PCWSTR namespaceUri = 0;UINT namespaceUriLength = 0;COM_VERIFY(reader->GetNamespaceUri(&namespaceUri,                                    &namespaceUriLength));PCWSTR localName = 0;UINT localNameLength = 0;COM_VERIFY(reader->GetLocalName(&localName,                                 &localNameLength));

All ixmlreader methods that return string values follow this mode. The first parameter accepts a pointer to a wide character pointer constant. The second parameter is optional. If it is not zero, it returns the length of the string measured in characters (excluding the null Terminator ).

The following is another example that emphasizes performance. The string pointer returned from the ixmlreader method is valid only when the reader is moved to another node or in some other way (for example, by setting a new input stream or releasing the ixmlreader Interface) to invalidate the current node.
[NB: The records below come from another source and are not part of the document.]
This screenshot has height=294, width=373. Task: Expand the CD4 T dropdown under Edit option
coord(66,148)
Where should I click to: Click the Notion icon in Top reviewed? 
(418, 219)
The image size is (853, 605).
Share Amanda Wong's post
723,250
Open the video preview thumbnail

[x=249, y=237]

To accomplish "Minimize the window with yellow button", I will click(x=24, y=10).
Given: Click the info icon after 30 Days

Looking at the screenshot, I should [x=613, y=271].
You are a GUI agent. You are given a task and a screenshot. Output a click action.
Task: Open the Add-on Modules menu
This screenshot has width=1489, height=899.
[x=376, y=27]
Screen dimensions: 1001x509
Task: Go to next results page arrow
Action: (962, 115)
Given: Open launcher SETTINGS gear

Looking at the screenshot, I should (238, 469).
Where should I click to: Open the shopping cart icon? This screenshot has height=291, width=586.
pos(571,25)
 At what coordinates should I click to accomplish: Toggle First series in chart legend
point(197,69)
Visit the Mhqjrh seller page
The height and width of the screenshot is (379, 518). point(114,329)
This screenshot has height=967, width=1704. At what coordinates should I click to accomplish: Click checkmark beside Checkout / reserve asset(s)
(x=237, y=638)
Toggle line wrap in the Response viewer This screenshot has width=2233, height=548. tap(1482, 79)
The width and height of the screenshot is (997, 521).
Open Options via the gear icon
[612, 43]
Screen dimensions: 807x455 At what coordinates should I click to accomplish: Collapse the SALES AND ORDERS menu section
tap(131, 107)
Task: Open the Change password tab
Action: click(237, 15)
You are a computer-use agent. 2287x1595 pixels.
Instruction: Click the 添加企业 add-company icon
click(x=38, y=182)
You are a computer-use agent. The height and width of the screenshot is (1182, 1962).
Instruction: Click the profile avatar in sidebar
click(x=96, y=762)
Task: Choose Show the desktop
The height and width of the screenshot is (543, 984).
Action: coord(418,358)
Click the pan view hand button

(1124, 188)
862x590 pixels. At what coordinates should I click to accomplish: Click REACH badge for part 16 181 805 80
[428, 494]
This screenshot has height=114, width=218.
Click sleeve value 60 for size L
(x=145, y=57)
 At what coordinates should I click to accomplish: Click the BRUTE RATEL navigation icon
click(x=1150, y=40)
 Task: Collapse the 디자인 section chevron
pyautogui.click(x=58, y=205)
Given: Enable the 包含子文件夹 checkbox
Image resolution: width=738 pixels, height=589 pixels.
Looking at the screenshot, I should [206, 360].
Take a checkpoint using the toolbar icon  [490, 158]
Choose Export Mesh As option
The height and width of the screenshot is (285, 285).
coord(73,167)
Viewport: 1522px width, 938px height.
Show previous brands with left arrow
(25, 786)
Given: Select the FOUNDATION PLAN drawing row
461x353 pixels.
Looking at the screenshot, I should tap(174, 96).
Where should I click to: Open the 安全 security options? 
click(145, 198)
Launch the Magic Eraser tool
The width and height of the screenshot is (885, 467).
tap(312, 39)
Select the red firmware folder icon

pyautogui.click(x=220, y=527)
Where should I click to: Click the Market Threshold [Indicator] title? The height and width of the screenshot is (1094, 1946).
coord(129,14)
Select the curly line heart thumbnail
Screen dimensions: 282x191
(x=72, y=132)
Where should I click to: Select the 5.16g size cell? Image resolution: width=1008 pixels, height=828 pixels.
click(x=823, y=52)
In other words, ixmlreader does not return a copy of the stream to the caller.

Unlike the counterparts in. NET Framework, ixmlreader does not provide any methods to read the entered content. For example, if a specific element or attribute contains a number or date, you must first obtain its string representation and convert it as needed .. Many other helper methods in the xmlreader class of net framework do not exist in ixmlreader, but they can be written as helper functions. Xmllite does comply with the c ++ theory of the minimum interface design.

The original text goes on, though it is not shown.